====== Exercise data

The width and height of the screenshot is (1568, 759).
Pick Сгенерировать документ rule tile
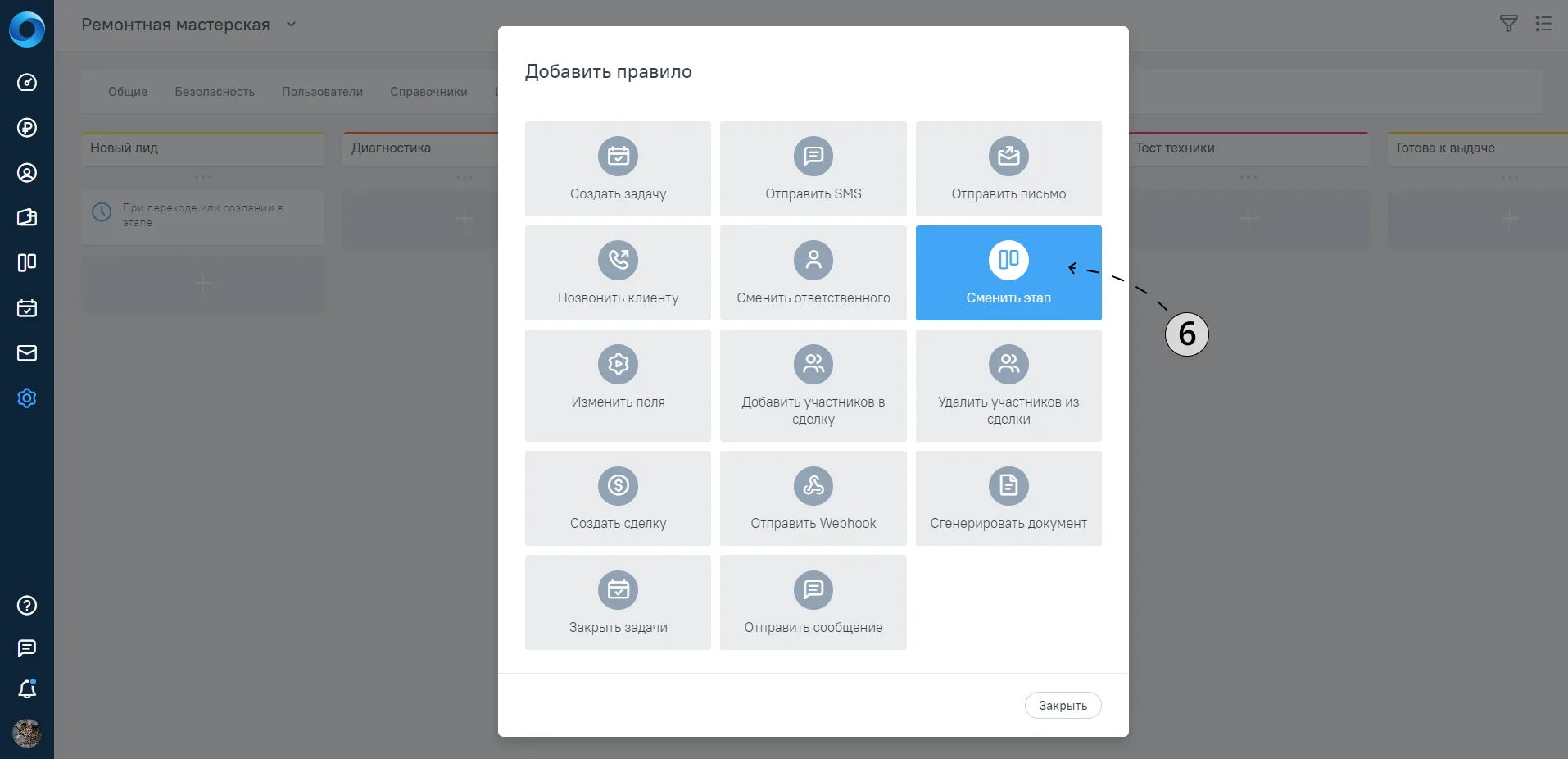(x=1008, y=498)
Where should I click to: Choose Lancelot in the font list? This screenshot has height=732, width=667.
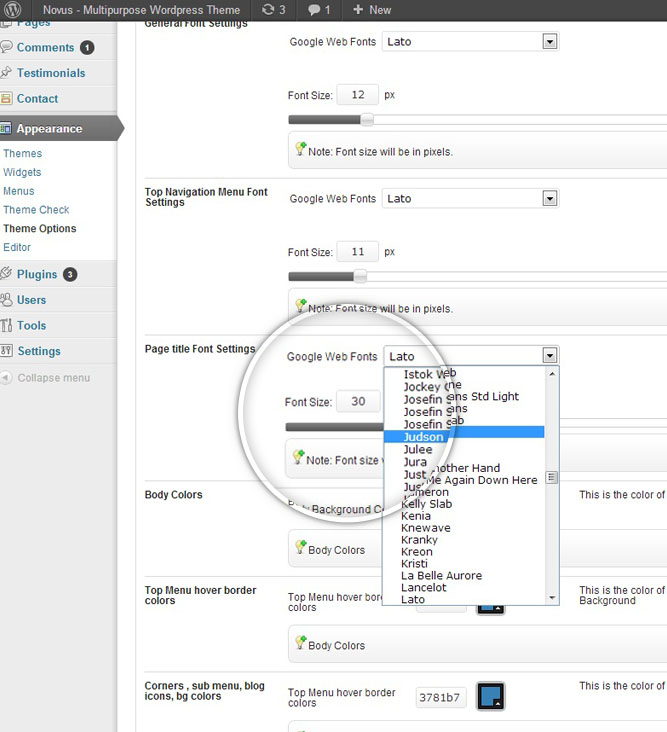423,587
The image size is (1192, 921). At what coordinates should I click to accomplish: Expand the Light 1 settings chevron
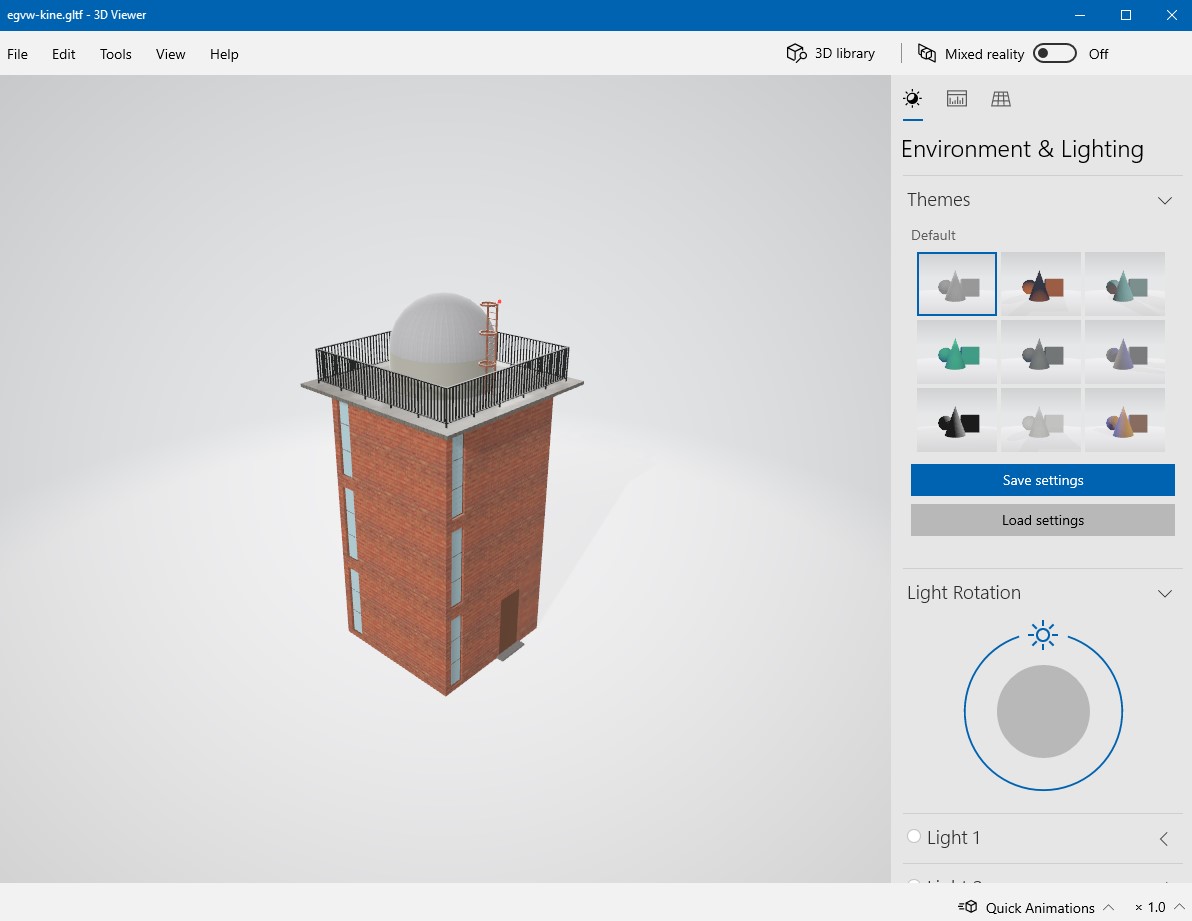click(1164, 839)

============

**Assignment**
An exact copy of every line above, minus the pictures, is the required output.

**Output of the exercise**
The width and height of the screenshot is (1568, 759).
Pick Сгенерировать документ rule tile
(x=1008, y=498)
Where should I click to: Choose Lancelot in the font list? This screenshot has height=732, width=667.
423,587
The image size is (1192, 921). At what coordinates should I click to accomplish: Expand the Light 1 settings chevron
click(1164, 839)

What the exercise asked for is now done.